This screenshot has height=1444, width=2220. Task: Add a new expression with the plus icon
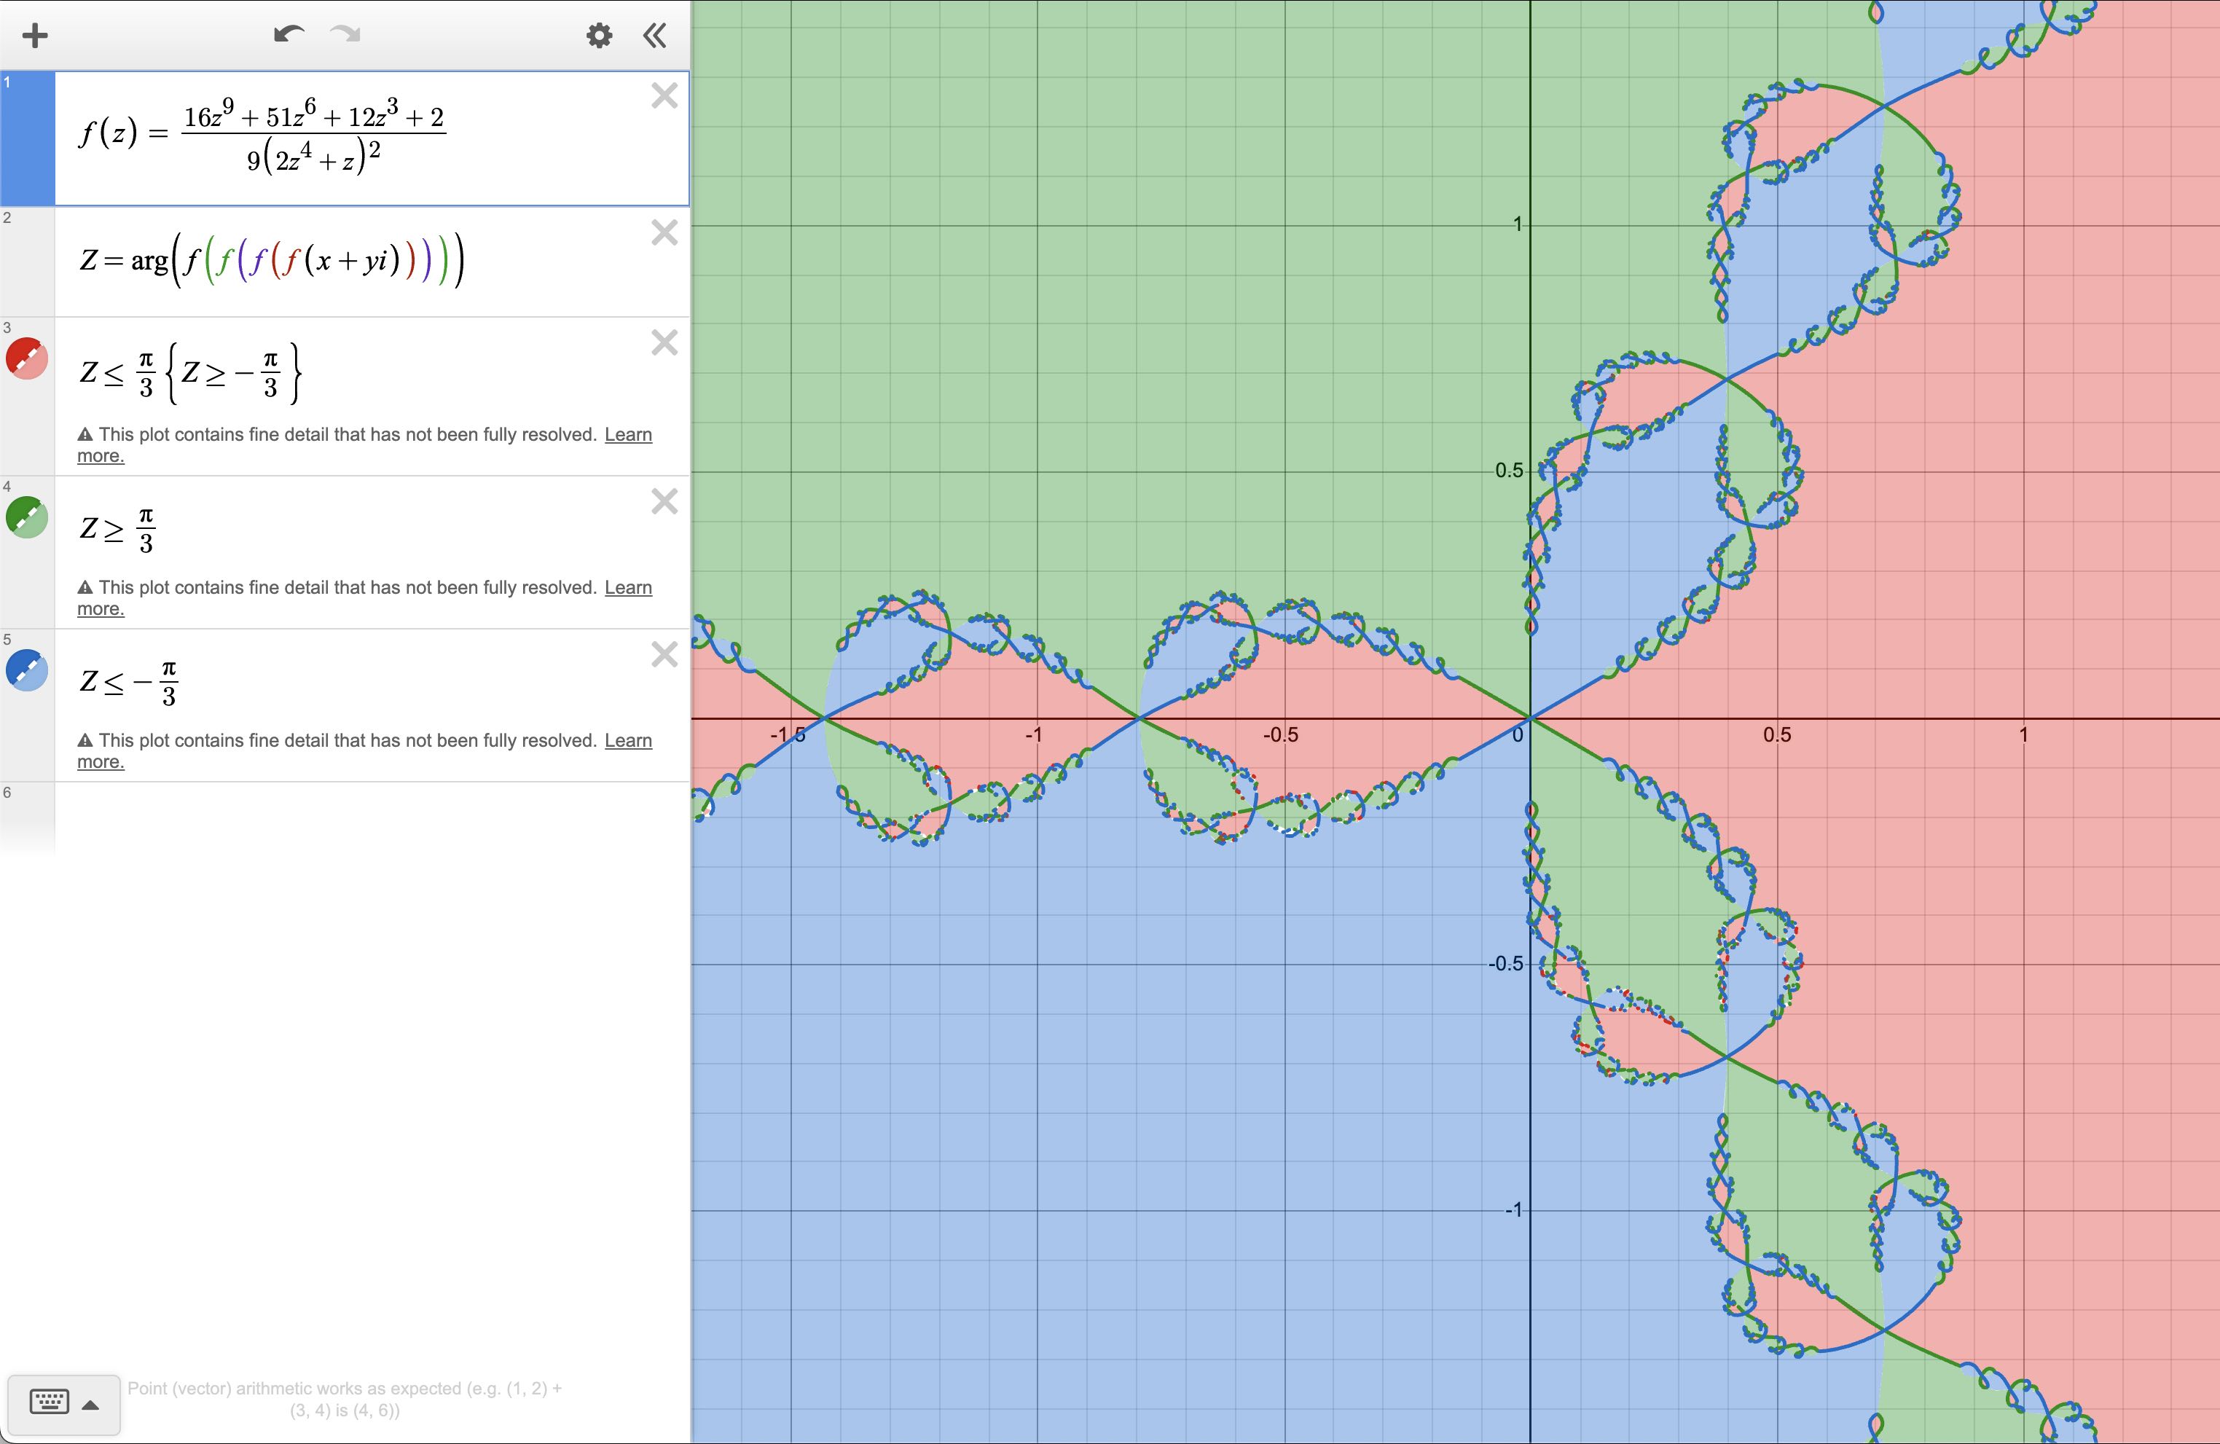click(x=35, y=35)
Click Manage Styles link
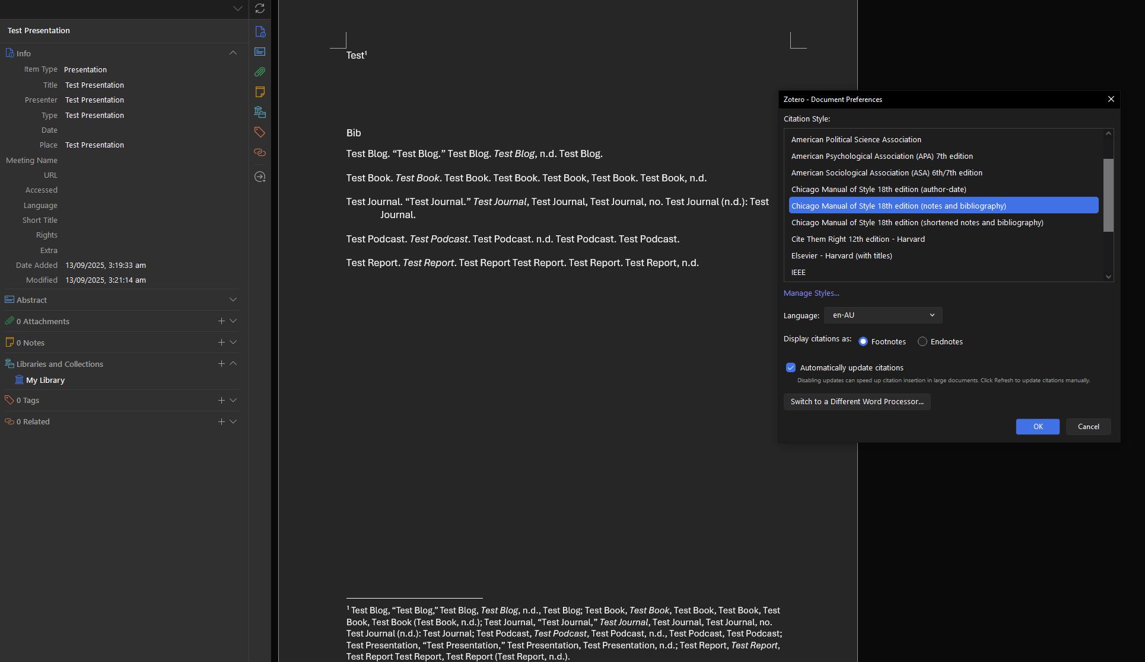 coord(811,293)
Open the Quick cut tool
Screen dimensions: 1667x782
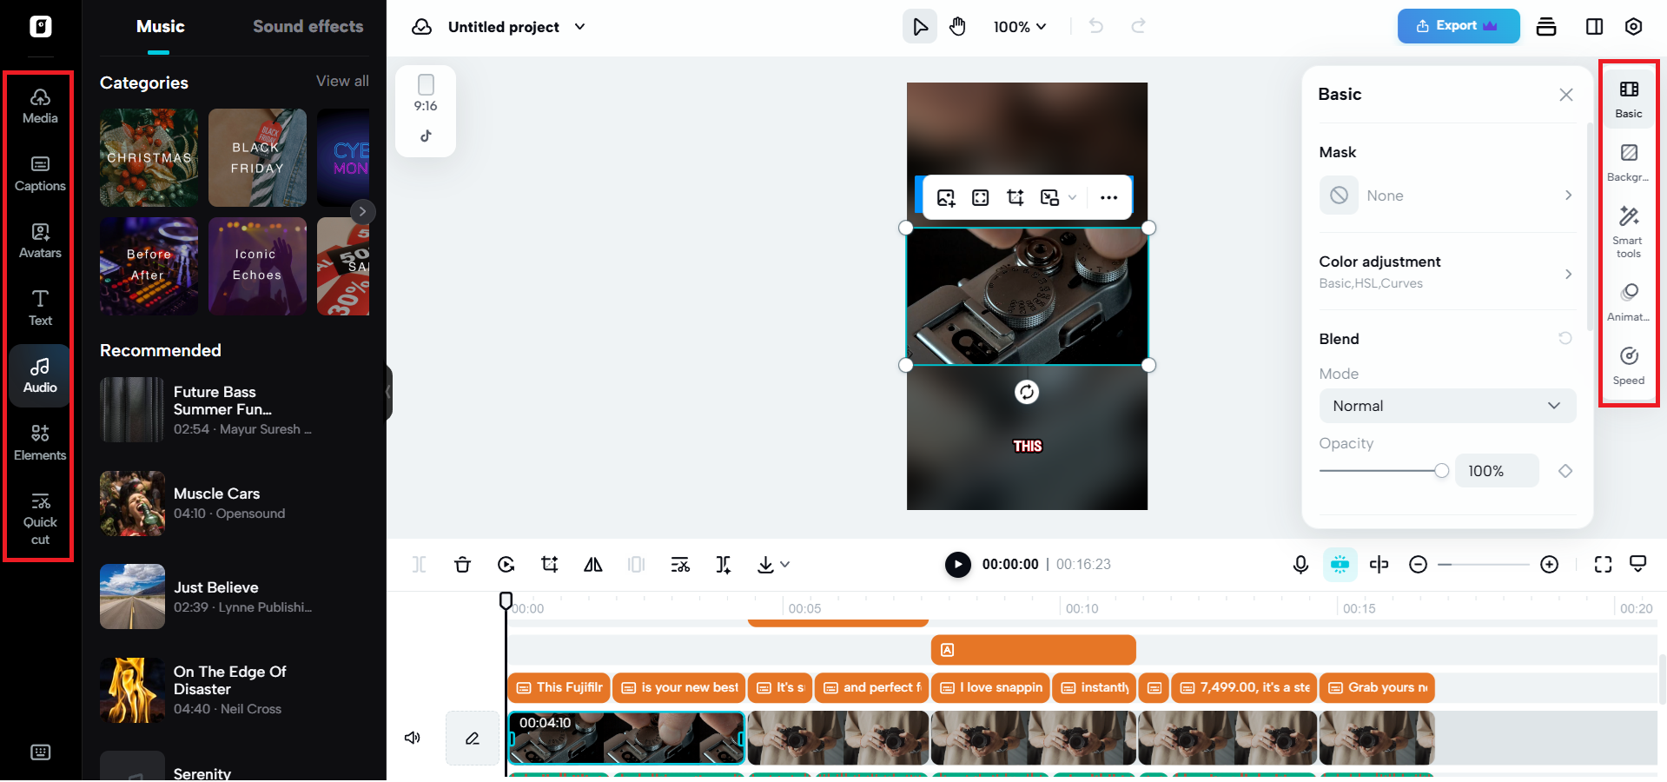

---

Word-for-word repeat, images excluded: return all the data.

This screenshot has height=1444, width=2220. Task: Add a new expression with the plus icon
click(x=35, y=35)
Click Manage Styles link
 coord(811,293)
Open the Quick cut tool
Screen dimensions: 1667x782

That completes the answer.